How to summarise values in a column with non-exact match in R?-CodePudding

I have a data.table with over ten thousand of rows. I want to count in one column how many times a variable appears, but I want to use non-exact match. The data looks like this:

dt1 <- data.table (place = c("a north", "a south", "b south", "a north", "c west", "b north", "c south", "a west", "b west"))

     place
1: a north
2: a south
3: b south
4: a north
5: c west
6: b north
7: c south
8: a west
9  b west

I just want to count how many times "a", "b" and "c" appears independent from the words that follows. I would like the result to look like this:

   a b c
1: 4 3 2

I tried summarise, charmath and pmatch, but they didn't work. Could anyone help?

CodePudding user response：

All depends on how varied the location could be and other scenario shapes.

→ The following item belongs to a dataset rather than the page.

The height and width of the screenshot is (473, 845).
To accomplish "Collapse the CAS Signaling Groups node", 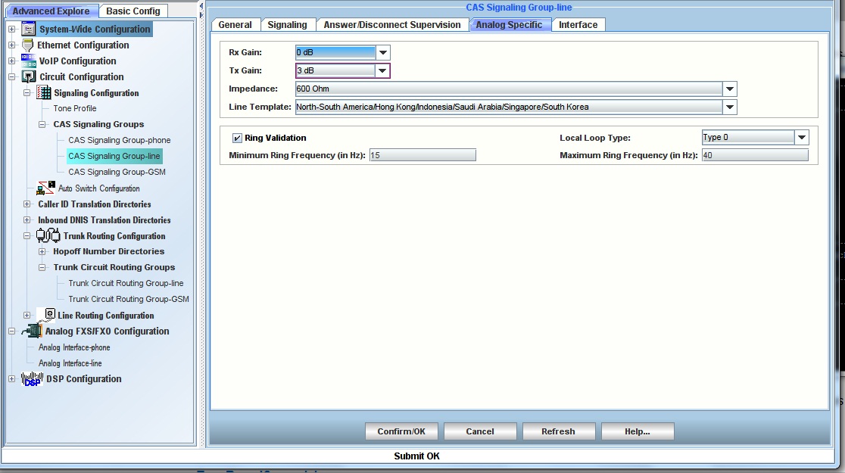I will coord(42,124).
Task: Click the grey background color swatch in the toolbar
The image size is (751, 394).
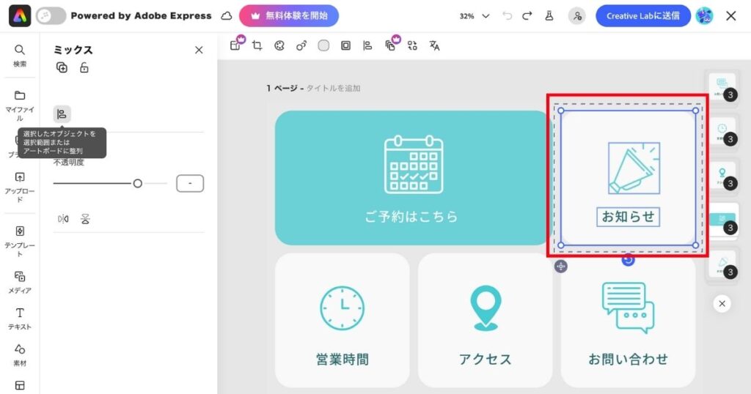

You could separate the column into 2 and then group and count

dt1
separate(dt1, place, into = c('letter', 'direction')) %>%
  group_by(letter) %>%
  count() %>%
  pivot_wider(names_from = letter, values_from = n)

CodePudding user response：

You can create a new column that contain only the string that you want with mutate() and substr() and then count the number of occurrences with count() like this.

library("data.table")
library("dplyr")

dt1 <- data.table(place = c("a north", "a south", "b south", "a north", "c west", "b north", "c south", "a west", "b west"))

dt1 |>
  mutate(first_letter = substr(place,1,1)) |>
  count(first_letter)

Output:

   first_letter n
1:            a 4
2:            b 3
3:            c 2

If you want a different match than that, you may need to use regex and case_when in your mutate.

CodePudding user response：

You can try a full data.table solution:

 dt1[,'.'(var = sub(" .*", "",place))
   ][,'.'(cnt = .N), by = var
   ][,data.table::transpose(.SD, make.names= 'var')]

   a b c
1: 4 3 2

CodePudding user response：

One simple full data.table solution:

library(data.table)

dt1[,lapply(.SD, substr,1,1)][,.N, by = place]
#>    place N
#> 1:     a 4
#> 2:     b 3
#> 3:     c 2

^{Created on 2021-10-11 by the reprex package (v2.0.1)}